There is also a ten-page diary extract that has all the abbreviations and vague allusions that a real diary would have. It is realistic, but it is also very hard to read.

I also have an annotation and a mathematical quibble. The annotation is that the Borges story referenced on page 150 is "The Sect of the Phoenix". The quibble is that MacLeod writes, "There is no such place as Krassnia. If you were to draw it on a map, right where the borders of Russia, Abkhazia and Georgia meet, and then fill it in, you'd need a fifth colour." On a basic level, if one describes an area as where the borders of three countries meet, it is implied that there are no other countries that meet as well, so choosing a color different from that of Russia, Abkhazia, or Georgia would be sufficient. On a more philosophical level, though, saying that adding a country would require a fifth color implies that it will make the world topologically different than it is. Even China Mieville's Beszel and Ul Qoma don't do that. It is a striking image that MacLeod creates, but it also seems typical of the sort of statement made by an author in a field with which he is unfamiliar.

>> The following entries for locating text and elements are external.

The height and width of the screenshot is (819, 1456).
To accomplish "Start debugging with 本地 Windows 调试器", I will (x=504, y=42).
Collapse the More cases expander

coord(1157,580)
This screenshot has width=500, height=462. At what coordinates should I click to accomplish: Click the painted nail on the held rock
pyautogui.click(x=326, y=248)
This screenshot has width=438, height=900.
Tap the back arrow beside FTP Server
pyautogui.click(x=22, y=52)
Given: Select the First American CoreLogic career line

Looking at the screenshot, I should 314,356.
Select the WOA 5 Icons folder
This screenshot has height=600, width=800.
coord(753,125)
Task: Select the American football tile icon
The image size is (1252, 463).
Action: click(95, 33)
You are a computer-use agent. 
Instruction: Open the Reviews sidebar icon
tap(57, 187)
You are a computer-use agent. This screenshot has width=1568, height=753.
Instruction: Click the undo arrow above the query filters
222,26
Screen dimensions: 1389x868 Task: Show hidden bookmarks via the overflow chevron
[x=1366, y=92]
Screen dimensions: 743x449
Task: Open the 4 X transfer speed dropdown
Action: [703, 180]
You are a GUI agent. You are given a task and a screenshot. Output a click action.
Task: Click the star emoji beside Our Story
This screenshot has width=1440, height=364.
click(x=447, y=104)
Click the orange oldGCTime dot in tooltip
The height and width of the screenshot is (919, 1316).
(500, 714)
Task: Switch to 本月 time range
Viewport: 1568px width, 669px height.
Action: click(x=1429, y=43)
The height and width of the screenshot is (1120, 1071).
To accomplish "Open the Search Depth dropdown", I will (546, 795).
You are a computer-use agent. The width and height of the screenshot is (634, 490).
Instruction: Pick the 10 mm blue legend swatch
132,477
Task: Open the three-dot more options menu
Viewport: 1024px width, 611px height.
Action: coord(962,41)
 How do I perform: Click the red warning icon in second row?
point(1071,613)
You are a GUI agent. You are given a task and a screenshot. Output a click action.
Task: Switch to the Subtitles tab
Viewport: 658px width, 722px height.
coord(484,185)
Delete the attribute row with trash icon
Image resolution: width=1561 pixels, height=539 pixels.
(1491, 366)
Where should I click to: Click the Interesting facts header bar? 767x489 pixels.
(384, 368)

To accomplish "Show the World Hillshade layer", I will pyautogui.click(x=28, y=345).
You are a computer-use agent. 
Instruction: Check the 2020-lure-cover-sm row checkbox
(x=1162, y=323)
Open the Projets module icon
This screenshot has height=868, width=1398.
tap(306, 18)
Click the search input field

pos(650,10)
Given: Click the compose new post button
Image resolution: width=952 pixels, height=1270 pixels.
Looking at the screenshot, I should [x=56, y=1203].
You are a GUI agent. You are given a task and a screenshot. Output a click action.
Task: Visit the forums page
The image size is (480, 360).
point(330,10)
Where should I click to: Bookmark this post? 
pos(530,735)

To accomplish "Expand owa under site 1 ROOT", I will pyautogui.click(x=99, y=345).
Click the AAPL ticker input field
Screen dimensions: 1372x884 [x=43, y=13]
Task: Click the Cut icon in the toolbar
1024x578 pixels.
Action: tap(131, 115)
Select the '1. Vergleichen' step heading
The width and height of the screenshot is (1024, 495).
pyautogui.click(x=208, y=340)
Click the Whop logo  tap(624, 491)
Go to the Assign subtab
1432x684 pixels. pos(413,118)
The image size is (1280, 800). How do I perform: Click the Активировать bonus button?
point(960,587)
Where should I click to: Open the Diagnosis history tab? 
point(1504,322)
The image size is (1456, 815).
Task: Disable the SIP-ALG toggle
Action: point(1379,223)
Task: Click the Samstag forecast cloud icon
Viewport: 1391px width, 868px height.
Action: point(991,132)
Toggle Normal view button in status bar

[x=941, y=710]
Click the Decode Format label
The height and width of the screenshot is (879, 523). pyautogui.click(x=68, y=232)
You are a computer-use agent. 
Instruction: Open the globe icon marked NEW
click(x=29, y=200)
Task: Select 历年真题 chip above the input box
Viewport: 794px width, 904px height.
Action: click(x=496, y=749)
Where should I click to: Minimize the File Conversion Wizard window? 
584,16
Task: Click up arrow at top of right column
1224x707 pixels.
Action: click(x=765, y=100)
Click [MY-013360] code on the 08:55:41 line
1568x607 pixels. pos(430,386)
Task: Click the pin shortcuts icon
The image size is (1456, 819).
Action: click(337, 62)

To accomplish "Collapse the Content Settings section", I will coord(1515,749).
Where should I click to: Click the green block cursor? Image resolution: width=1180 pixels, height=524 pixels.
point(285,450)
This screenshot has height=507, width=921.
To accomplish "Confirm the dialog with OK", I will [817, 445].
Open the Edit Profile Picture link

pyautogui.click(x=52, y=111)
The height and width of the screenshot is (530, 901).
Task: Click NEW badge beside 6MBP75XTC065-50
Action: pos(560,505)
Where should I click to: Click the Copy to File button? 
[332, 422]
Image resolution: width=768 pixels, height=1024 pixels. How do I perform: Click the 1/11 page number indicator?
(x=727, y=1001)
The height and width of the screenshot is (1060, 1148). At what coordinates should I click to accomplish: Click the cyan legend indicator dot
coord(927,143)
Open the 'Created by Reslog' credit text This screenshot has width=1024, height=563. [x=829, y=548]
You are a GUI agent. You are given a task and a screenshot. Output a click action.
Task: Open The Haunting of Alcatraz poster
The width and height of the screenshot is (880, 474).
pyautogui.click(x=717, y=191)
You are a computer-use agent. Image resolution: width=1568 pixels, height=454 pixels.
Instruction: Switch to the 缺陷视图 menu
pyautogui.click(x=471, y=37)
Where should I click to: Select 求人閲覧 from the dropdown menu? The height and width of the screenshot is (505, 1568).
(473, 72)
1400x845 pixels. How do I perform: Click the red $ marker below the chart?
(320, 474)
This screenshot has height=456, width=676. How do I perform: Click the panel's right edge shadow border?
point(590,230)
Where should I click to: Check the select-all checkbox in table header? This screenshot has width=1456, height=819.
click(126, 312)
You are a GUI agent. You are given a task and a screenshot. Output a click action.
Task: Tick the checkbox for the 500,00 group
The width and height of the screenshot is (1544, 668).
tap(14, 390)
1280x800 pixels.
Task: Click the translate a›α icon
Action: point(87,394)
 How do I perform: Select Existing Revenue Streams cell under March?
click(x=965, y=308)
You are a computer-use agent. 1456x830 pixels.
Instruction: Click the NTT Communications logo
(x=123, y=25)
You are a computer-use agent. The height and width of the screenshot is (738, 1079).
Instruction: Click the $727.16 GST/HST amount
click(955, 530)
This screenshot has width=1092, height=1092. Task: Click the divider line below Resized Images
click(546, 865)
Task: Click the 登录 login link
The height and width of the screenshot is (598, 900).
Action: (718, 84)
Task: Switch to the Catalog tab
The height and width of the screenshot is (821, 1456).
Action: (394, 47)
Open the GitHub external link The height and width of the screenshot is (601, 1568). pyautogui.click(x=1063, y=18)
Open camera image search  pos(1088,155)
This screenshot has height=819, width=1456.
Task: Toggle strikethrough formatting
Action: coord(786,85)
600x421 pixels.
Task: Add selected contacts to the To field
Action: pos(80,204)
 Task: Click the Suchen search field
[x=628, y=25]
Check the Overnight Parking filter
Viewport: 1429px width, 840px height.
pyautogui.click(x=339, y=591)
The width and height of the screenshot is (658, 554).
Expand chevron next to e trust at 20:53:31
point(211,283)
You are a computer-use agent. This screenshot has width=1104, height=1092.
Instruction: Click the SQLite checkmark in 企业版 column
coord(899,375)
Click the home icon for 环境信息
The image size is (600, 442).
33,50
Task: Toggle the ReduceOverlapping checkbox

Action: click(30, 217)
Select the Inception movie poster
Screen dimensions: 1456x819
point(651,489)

In "The Nest" (SCIENCE FICTION ADVENTURES, July 1953), Poul Anderson somehow managed to put one over on the editor. The story is set in a time in the Oligicene (I think) where people from all different times have been picked up and plopped down.. So you have Neanderthals, conquistadors, Romans, etc. And at one point one of the conquistadors cries out, "­Chinga los heréticos!" For those of you who don't know Spanish, let's just say that "chingar" is not a verb one would see used in a 1950s magazine--or even most magazines today. But somehow the editor did not seem to know this. (Or maybe he did and just figured that no one who recognized the word back then would care.)

TYPEWRITER IN THE SKY by L. Ron Hubbard (ISBN 0-88404-933-7) is one of those classics that nobody has read. Well, okay, not *nobody*; Tim Powers is quoted on the jacket as saying, "I don't think Philip K. Dick would have written his novels if he had not read TYPEWRITER IN THE SKY." However, since its original publication in UNKNOWN FANTASY FICTION in 1940, it has been reprinted only three times: Gnome Press (1951), Popular Library (1977, in an omnibus with FEAR), and this edition from Bridge Publications (1995). Ironically, its closing lines are among the best known in science fiction:

Up there--

God?

In a dirty bathrobe?

But in spite of its influence on Dick and others, and in spite of the interesting (and Dickian) ideas behind it, the story itself is not that good. Part of the problem is that because of the premise, the story *cannot* be very good. (Actually, the premise of the story was not original with Hubbard either. One could claim that Chuang Tzu was the first to express it, thousands of years ago, in his dream of being a butterfly.) Still, as long as you can read the book keeping this in mind, it works reasonably well, though it does drag at times, and might have been better told at a shorter length. [-ecl]



                                          Mark Leeper
                                          mleeper@optonline.net


Quote of the Week:

          An apology for the Devil: it must be remembered 
          that we have heard one side of the case.  God 
          has written all the books.